GP2: non-mandatory copy elision, the copy and move construction of the return value object that happens at // ! can be omitted.
Since C++17
As long as the following condition holds:
  • The operand of the return statement is a prvalue of the same type as the function's return type.
GP4: mandatory copy elision, the copy and move construction of the return value object that happens at // ! must be omitted.

Function Returning Local Object (NRVO)

Example:
class Foo;

Foo foo() {
  Foo a;
  return a;  // !
}
Behaviors:
All Standard Versions
As long as the following condition holds:
  • The operand of the return statement is a non-volatile object with automatic storage duration of the same type as the function's return type ignoring cv-qualification.
GP5: non-mandatory copy elision, the copy and move construction of the return value object that happens at // ! can be omitted.

Function Returning Other Expressions

Example:
class Foo;

Foo foo() {
  Foo a;
  return std::move(a);  // !
}
Behaviors:
All Standard Versions
No copy elision rules apply. The copy and move construction of the return value object that happens at // ! cannot be omitted.

Initialization of Class Objects

Initialize Class Object from prvalue

Example:
class Foo;
Foo createFoo();

void foo() {
  Foo b(createFoo());  // !
}
Behaviors:
Until C++17
As long as the following condition holds:
  • The initializer is a prvalue of the same type as the object under initialization.
GP2: non-mandatory copy elision, the copy and move construction that happens at // ! can be omitted.
Since C++17
As long as the following condition holds:
  • The initializer is a prvalue of the same type as the object under initialization.
GP4: mandatory copy elision, the copy and move construction that happens at // ! must be omitted.

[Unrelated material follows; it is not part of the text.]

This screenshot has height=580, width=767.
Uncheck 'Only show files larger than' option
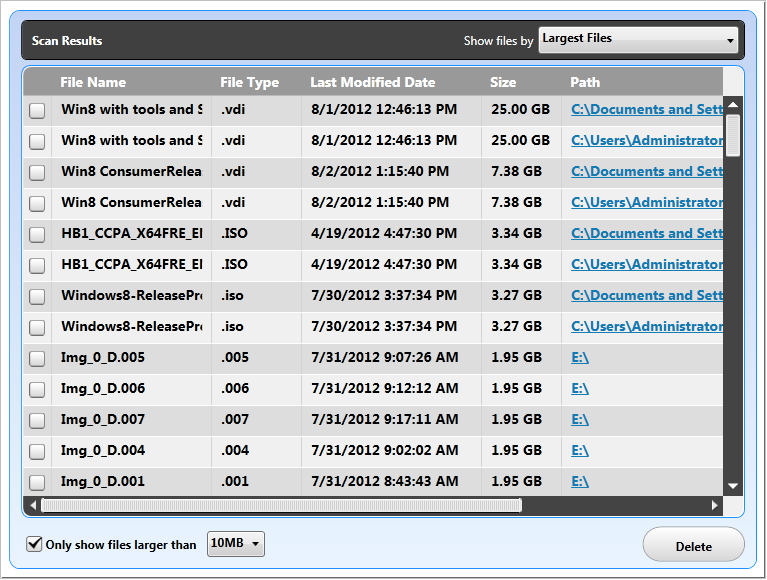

Initialize Class Object from Other Expressions

Example:
class Foo;

void foo() {
  Foo a;
  Foo b(a);  // !
}
Behaviors:
All Standard Versions
No copy elision rules apply. The copy and move construction that happens at // ! cannot be omitted.

Exception Handling

Initialize Exception Object from a throw statement

Example:
class Foo;

void foo() {
  Foo a;
  try {
    throw a;  // !
  } catch (...) {}
}
Behaviors:
All Standard Versions
As long as the following conditions hold:
  • The operand of throw is a non-volatile object with automatic storage duration;
  • The operand of throw is not a function parameter or an object caught by a catch block;
  • The scope of the operand of throw extends past the inner-most try block (if any).
GP5: non-mandatory copy elision, the copy and move construction that happens at // ! can be omitted.

Initialize Exception Object caught by a catch block

Example:
class Foo;

void foo() {
  try { /*do something*/ }
  catch (Foo a) {}  // !
}
Behaviors:
All Standard Versions
As long as the following conditions hold:
  • The type of the exception object caught is the same as Foo ignoring cv-qualification;
  • The omission of the copy construction that happens at // ! does not change the program's observable behavior other than:
    • skipping the copy construction;
    • skipping the destruction of the caught exception object a;
GP5: non-mandatory copy elision, the copy construction that happens at // ! can be omitted.